Stability investigation of PLGA MPs has been carried out by various researchers.¹⁰¹ Tu and Lee investigated the effect of PLGA composition and the pH of the inner phase of water-in-oil-in-water (W/O/W) double emulsions. They showed that basic phase in double emulsion PLGA microcapsules enhances the surface activity and consequently improve colloidal stability.¹⁰² Furthermore, it has been proven that monodisperse MPs produced in microfluidics have better colloidal stability in aqueous dispersion when compared MPs produced a bulk method that tends to aggregate in storage.²³

Droplets and emulsions stability is also important in the final characteristics of MPs which can be affected by the chip properties and configuration. For instance, PDMS is hydrophobic and it's difficult to produce droplets with varying hydrophobicity. Some modifications have been proposed and used^103,104 such as immersion in the poly(vinyl alcohol)/glycerol solution to produce PTX loaded poly(L-lactic acid) (PLLA) microspheres.⁴² It is of the utmost importance to consider its characteristics in droplet and emulsion productions. Hydrophilic PDMS changes to hydrophobic in contact with organic solutions such as dichloromethane. To prevent this phenomenon which circumvents droplet and particle formation, Xu et al. used T-junction flow-focusing geometry. In the configuration, water is in contact with MPs wall which surrenders the dichloromethane phase. Bupivacaine loaded PLGA MPs in the range of 10–50 μm size produced by capillary device release drug more slowly and also have significantly smaller initial burst release in comparison with conventionally produced particles.³⁹

Various studies have been conducted to investigate the microfluidics capability in the control of MPs shape and morphology. In this regard, PLGA-based MPs fabricated with various shape such as honeycomb,^105–107 Golf-ball,¹⁰⁶ snowman microcapsules,¹⁰⁸ porous microbeads.¹⁰⁹ Hussein et al. reported that surface texture is easily controllable using polymers with various hydrophobicity in a microfluidics system.⁶² They prepared PLGA_100k blend with PLGA_50k-b-PEG_5k/PLGA_100k or PLGA_10k-b-PEG_20k/PLGA_100k and PTX as a solution (10 mg mL⁻¹) in DCM as a dispersed phase in the aqueous phase (5 mg mL⁻¹ PVA) with varying ratios in a glass capillary. Results indicated that surface texture is controllable with the blend ratio and consequently it affects encapsulation efficiency and releases kinetics. For example, with an increase in the PEG content (0 to more than 60 wt%) particles surface changes from a smooth to bumpy appearance and finally breaks into nanoscale micelles. Moreover, encapsulation efficiency drops with an increase in the PEG content, e.g. encapsulation of PTX is reported about 92% for neat PLGA_100k (PEG = 0), while in the case of neat PLGA_50k-b-PEG_5k it is about 64%. The authors attributed the results to the fact that higher hydrophobic content of polymer promotes more PTX encapsulation. PEG content also enhances the PTX release, as the highest drug release profile (Fig. 7I) is observed for 80% of PLGA_50k-b-PEG_5k and the lowest for neat PLGA_100k. On one side, the more the hydrophilic content, the more the water adsorption and on the other side the more the PEG content, the higher the roughness and consequently, the more interfacial area available for water diffusion. All together promote drug release for particles with a higher amount of PEG in the polymer blend.

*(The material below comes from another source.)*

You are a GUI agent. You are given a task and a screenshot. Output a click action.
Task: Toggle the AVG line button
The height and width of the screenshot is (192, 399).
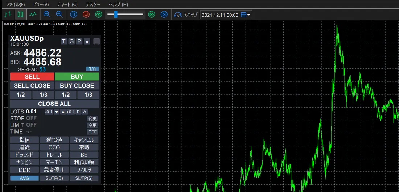click(x=24, y=178)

Fig. 7 PLGA-based MPs produced in droplet-based microfluidics. (I) SEM images show the drug release of PLGA_50k-b-PEG_5k/PLGA_100k polymer MPs with varying polymer ratio in different times. Authors concluded because of diffusion drug release mechanism MPs surface morphology is stable over time. (II) Cell lysosomes were stained with Lyso Tracker Green DND-26 (green) while blue Hoechst was used to label the nuclei. Confocal Laser Scanning Microscope image demonstrates cellular uptake of Nile red labeled MPs with B16-F10 melanoma cell that indicates the MPs are taken up by the cancer cells and the MPs can act as drug carriers to successfully transport hydrophobic drugs to the cancer cells. (III) Schematic of the photo- and thermoresponsive MPs composed of a bilayer of PEG-b-PLA and PNIPAM-b-PLGA diblock copolymers, containing dodecylthiol-stabilized gold nanoparticles to induce responsive release. (IV) Schematic of W/O/W double emulsion templates generation in a capillary microfluidics and the illustration of the drug-loaded GelMa–PLGA core–shell MPs formation in the device. (V) In vitro analysis of the human colon cancer cell line (HCT116 cells) treated with unloaded MPs, only DOX-loaded MPs, only CPT-loaded MPs, and DOX-CPT-co-loaded MPs for 24 h revealed that antitumor effect of dual drug loaded MPs is higher than individual drugs. (VI) Schematic of the effect of in the final morphology of the Nile red and coumarin loaded core–shell pH-responsive MPs formation from a homogeneous chloroform drop containing p(BMA-co-DAMA-co-MMA) and PLGA in the aqueous phase with pH 8.5 and 10. (VII) Various structures produced by different volume ratio of the solvents (dichloromethane/dimethyl carbonate) and the mass ratio of PLGA/PCL (the total concentration was 40 mg mL⁻¹).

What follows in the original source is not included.